In our cohort, the higher risk hypoglycemia was noted in patients using insulin, which has been shown to increase the likelihood of developing hypoglycemia during fasting and non-fasting periods.6,32–35

The frequency of hypoglycemia was not statistically significant when we compared patients on SGLT2-I on SUs to those on SGLT2-I using other OHAs. This indicates that the use of gliclazide, which is the SU used in more than 95% of our patients, is not associated with increased risk of hypoglycemia. Similar conclusions were derived in another study that included 1021 patients randomized to receive sitagliptin or to remain on a preexisting SU, demonstrated a significantly greater incidence of hypoglycemia among those treated with SUs (6.7% vs. 13.2%, p < 0.001).36 However, when they assessed the SUs associated with hypoglycemia they found that gliclazide was not associated with increased hypoglycemia risk.

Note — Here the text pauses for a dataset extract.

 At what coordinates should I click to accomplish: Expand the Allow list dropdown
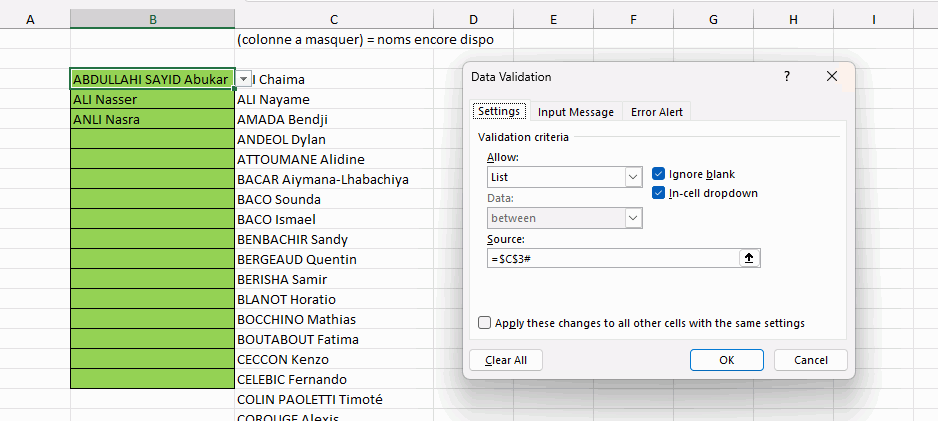pos(633,177)
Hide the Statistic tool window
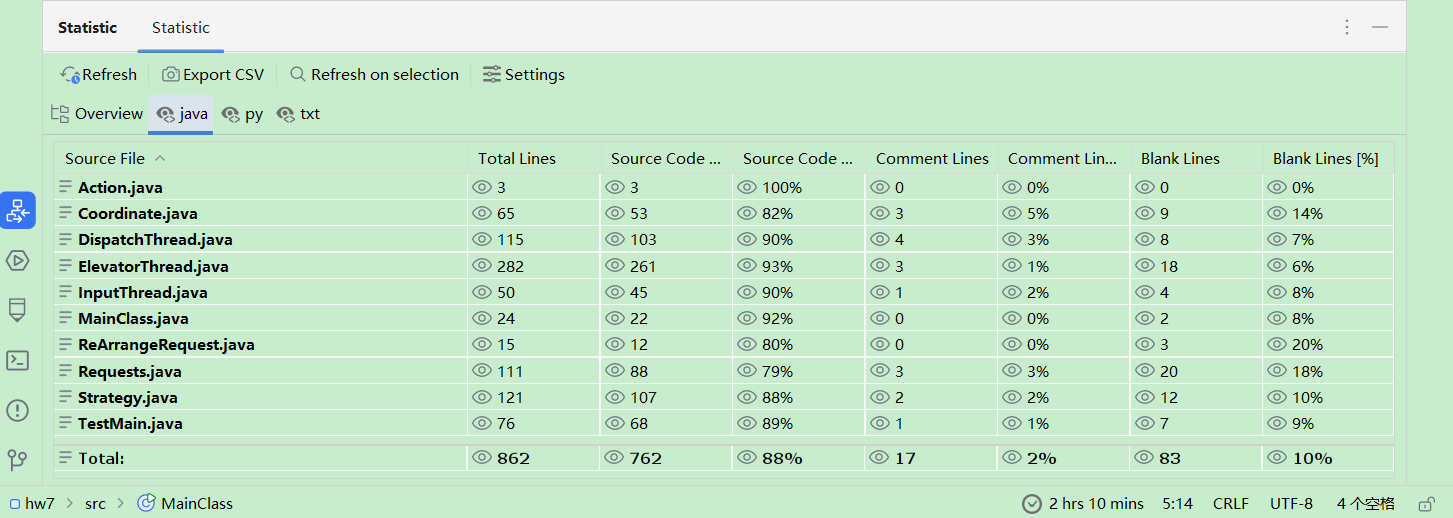 pyautogui.click(x=1380, y=27)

It is unfortunate that only a minority of our patients with symptomatic hypoglycemia broke fasting (33.6%) despite the fact that most confirmed hypoglycemia using a glucometer. More education and awareness is needed about fasting with diabetes so that potentially serious hypoglycemia can be avoided.37

Of all patients in the cohort, 9.3% complained of extreme thirst. This is comparable to the 10% incidence of postural hypotension seen in another study.21 The Canagliflozin in Ramadan Tolerance Observational Study (CRATOS) assessed the volume depletion events prospectively in a similar questionnaire.22 The number of volume depletion events was higher in the canagliflozin group compared to the SU group (16.1% reported ≥ 1 volume depletion event in canagliflozin group compared with eight patients 5.0% treated with a SU).22

It is difficult to assess whether thirst was related to SGLT2-I use or other confounding factors such as the nature of their work, level of hydration during non-fasting hours, and intake of high-salt foods.

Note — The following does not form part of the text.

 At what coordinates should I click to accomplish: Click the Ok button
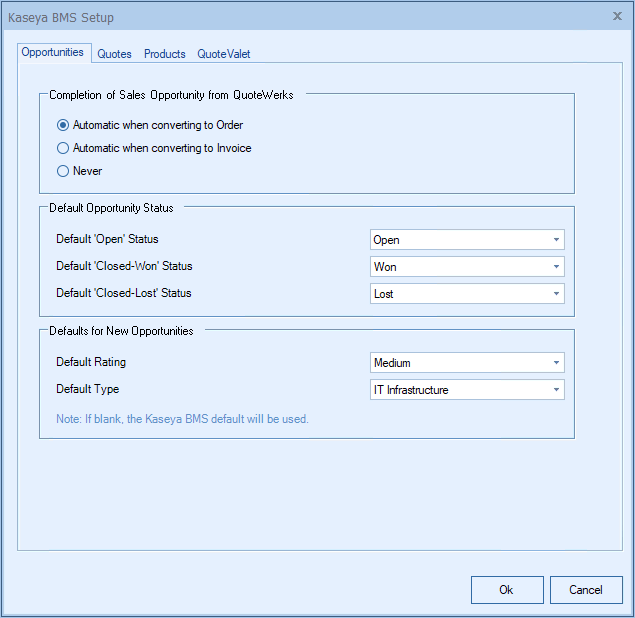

Consistent with results seen with other SGLT2-I, injectable, and other OHAs studied during Ramadan, all patients on SGLT2-I had a marked reduction in HbA1c levels post-Ramadan; 8.3±1.7% before fasting to 7.8±1.3% (p < 0.001) after Ramadan.

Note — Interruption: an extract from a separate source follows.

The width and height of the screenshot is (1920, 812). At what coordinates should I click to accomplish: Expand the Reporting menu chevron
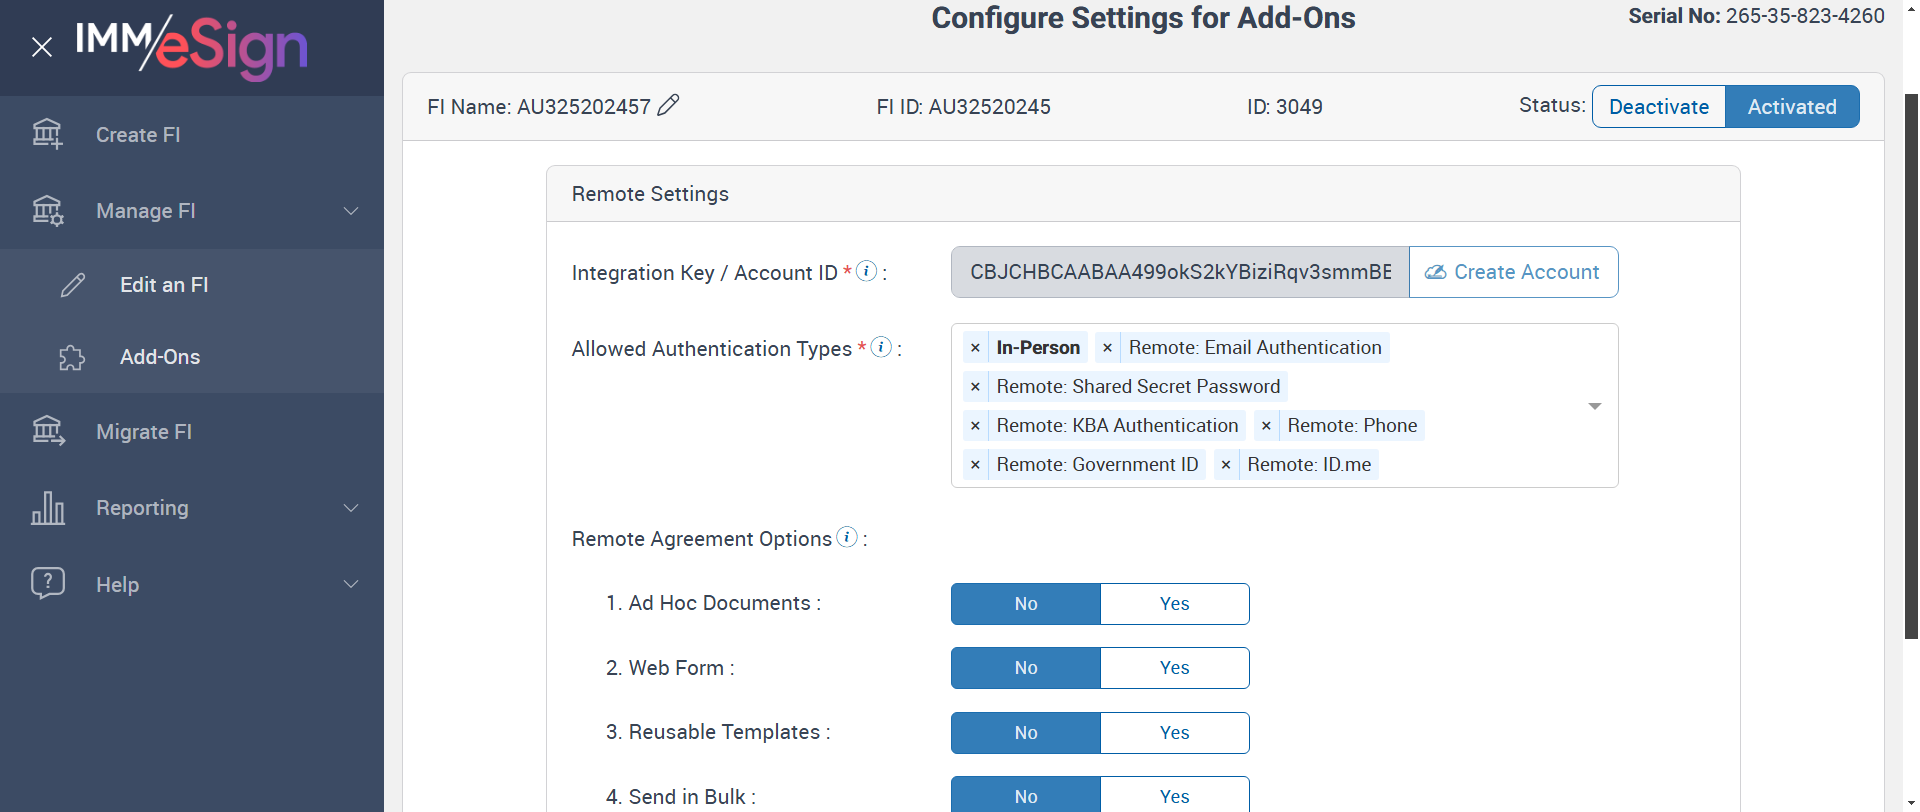coord(351,508)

Additionally, significant weight reductions were seen in all groups on SGLT2-I post-Ramadan. In the CRATOS trial, there were a numerically more patients in the canagliflozin group who lost weight (weight change from baseline was -2.4 kg compared to -0.5 kg in the SU group), but this was not statistically significant.22

This was not a randomized trial and certain confounding factors, such as dietary habits, fluid intake, and exercise were not accounted for, possibly affecting the rates of hypoglycemia or dehydration. The use of fructosamine would have been a better measure of short-term glycemic control specifically during Ramadan. However, this study gives a realistic snapshot of the daily practice of adding SGLT2-I to preexisting diabetes treatment regimens, including insulin and SUs. It also provides reliable data on glycemic control and weight changes.

Conclusion

Use of SGLT2-I is safe during fasting by diabetic patients, and they provide a significant reduction in HbA1c and weight post-Ramadan regardless of the underlying diabetes medication. Hypoglycemic episodes are more frequent in patients on insulin, specifically basal bolus or premixed insulins, and adjustment of insulin doses is recommended. A more structured education is needed to improve patient management of hypoglycemic episodes while fasting.

Disclosure

The authors declared no conflicts of interest. No funding was received for this study.

Acknowledgements

The authors thank the Dubai Health Authority ethical committee for their ongoing support of researchers in Dubai. We also thank Mr. Fahad and Mrs. Badriya from the medical records section of Dubai Hospital for their ongoing support and help in providing medical charts in a timely and organized manner.